Barriers to transformation
The main ideas expressed by the IAASTD research team are now more mainstream and accepted. Still, little change is perceived on a global scale. Why is that? What hinders food system transformation? Benedikt suggests there may be a few reasons.
Firstly, market mechanisms are untamed. Government has little influence on trade. Free trade is the keyword for all governments, that has become synonymous with growth and success. “As long as the food industry determines food policy, we will never have a healthy population,” says Benedikt.
Secondly, political responsibility has deteriorated. The short-term vision of politicians, merely thinking about their next election tour and always wanting to be on the front-line of various debates overshadows the essence of public office, which is about taking responsibility for responding to people’s everyday concerns.
Lastly, underlying the above points, there’s a prevalent gap between knowing and doing, even more so in our modern societies. We seem to know it all, to have the perfect solution for a more sustainable way of life, have discovered the ultimate way of growing food with little chemicals, yet we don’t implement it. “Food and agriculture are global issues, if we open up our minds to how food is generated and valued (or not) it would open our own consciousness and willingness to make changes,” explains Benedikt.
The demand for a transformation of food systems is strong and voices from citizens and consumers sound louder. In Germany for example, organic supermarkets toil in order to meet the growing demand of conscious consumers. Another example of the call for a transformation of food systems is the yearly Wir haben es satt (“We are fed up”) rally that brings together farmers, NGOs, consumers and politicians in the streets of Berlin, demanding higher responsibility and a quicker transition to sustainable practices along the entire food value chain.

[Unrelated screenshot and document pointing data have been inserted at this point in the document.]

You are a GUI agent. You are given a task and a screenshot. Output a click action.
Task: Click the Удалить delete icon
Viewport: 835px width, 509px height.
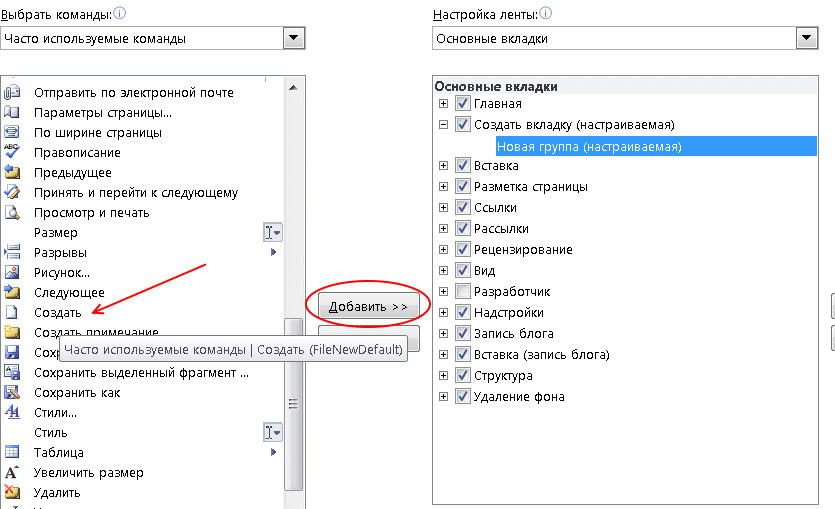coord(12,492)
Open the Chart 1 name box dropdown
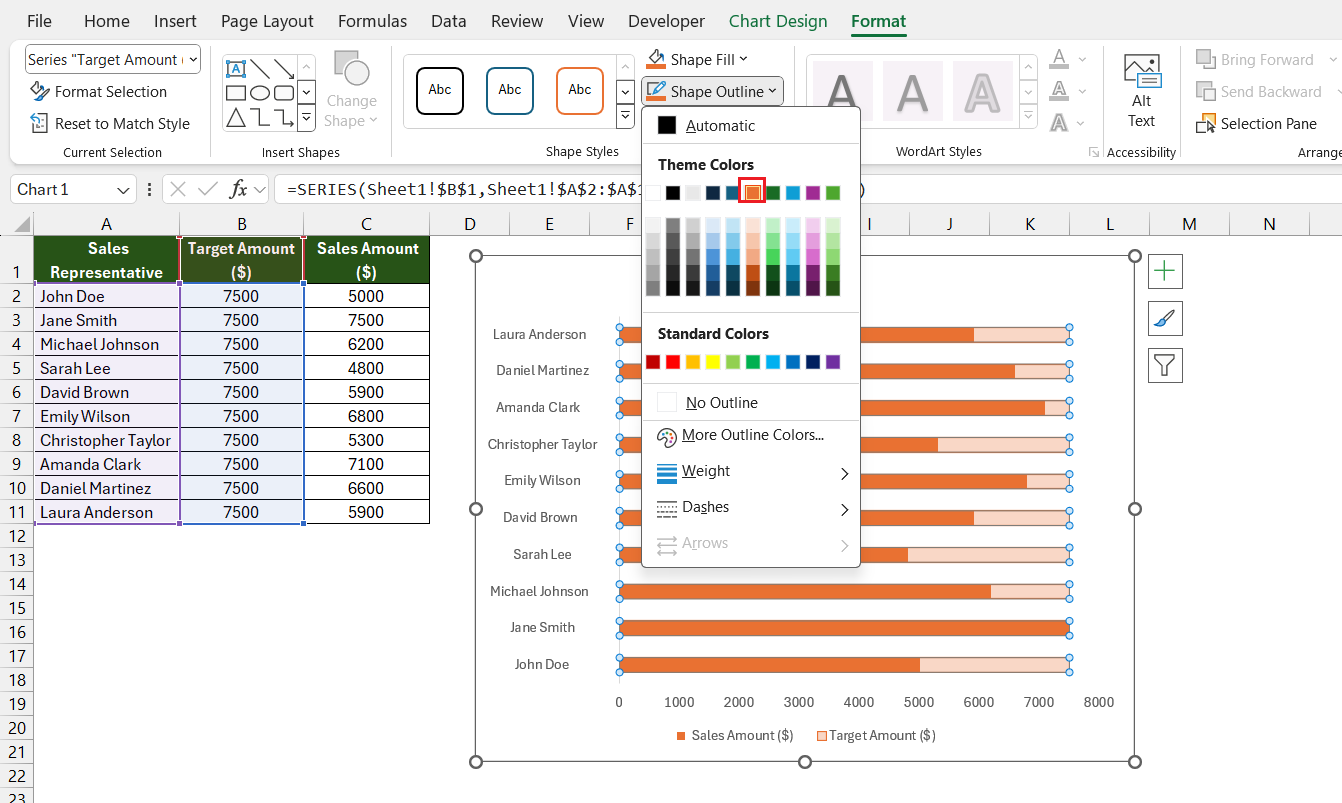The width and height of the screenshot is (1342, 803). click(x=124, y=189)
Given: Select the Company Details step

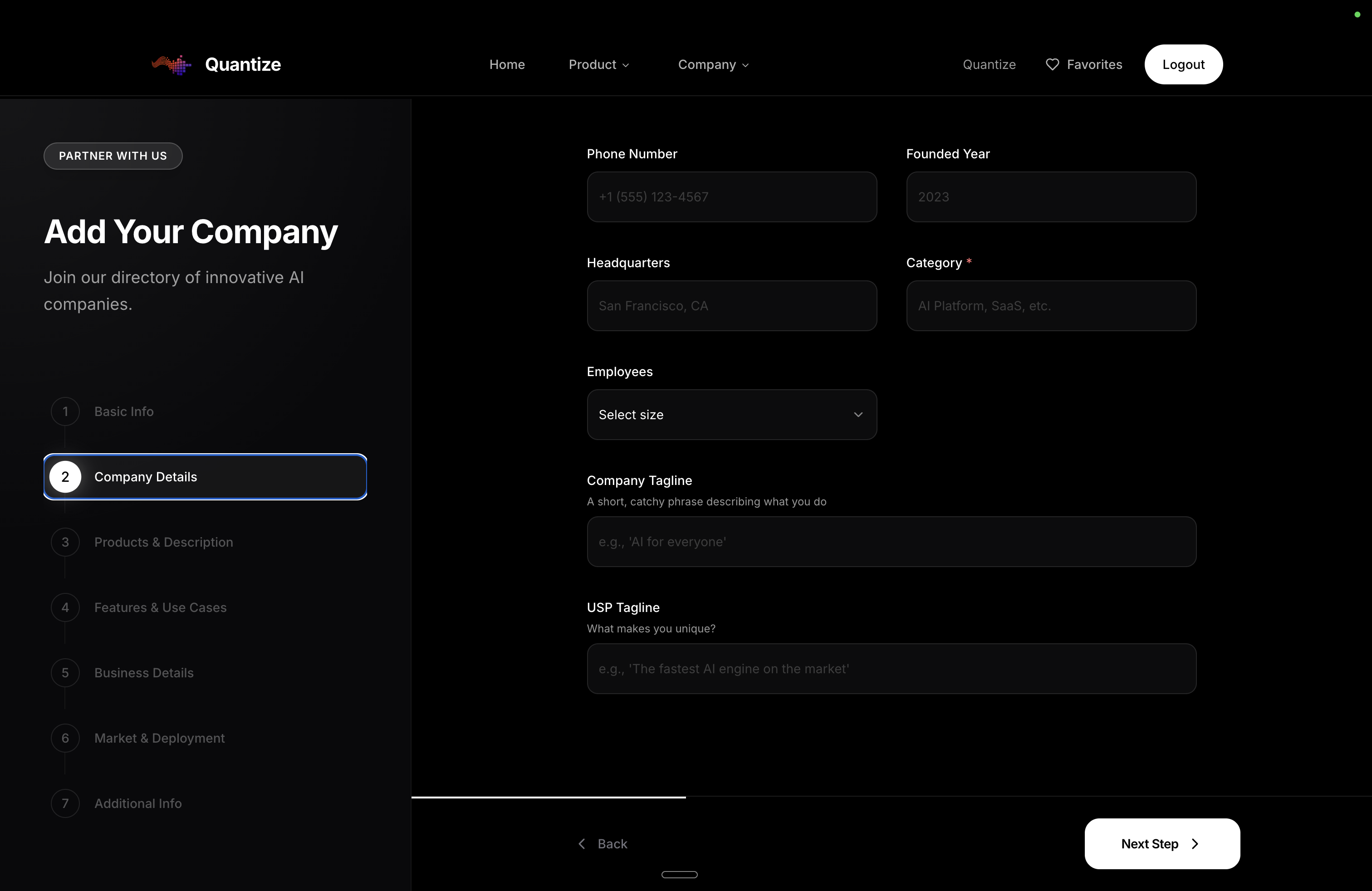Looking at the screenshot, I should coord(205,477).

The effects of the COVID-19 pandemic have strengthened the trend of conscious consumption, and many started to buy more from the local farmers.
Education and awareness are a step forward, but teaching children about food shouldn’t just be about consumption: “education should lead to re-connection“, as Benedikt formulates it. Food production should be seen as a means to reconnect with the soil, with the plants, with the very beginning of the journey of any food item. Only after understanding the importance of earthworms, pollinators, air and water quality can one pay full attention to food and life choices and make them more sustainable.
Chemical-free agriculture demands education and knowledge from the farmers as well: “When you give up chemical pesticides: you will need to handle pests in a different way. Farmers need advanced knowledge to handle the diversity and the complexity of weeds, fungi and other factors influencing the growth of a crop,” says Benedikt. This in turn would increase their ownership and pride of their work.
A global vision with a local understanding of how we interact and connect with nature will be an asset to food systems transformation and enable a paradigm shift not only on our minds, but also in our daily lives. Politics must take this task seriously and respond to the growing demand for more sustainable food systems.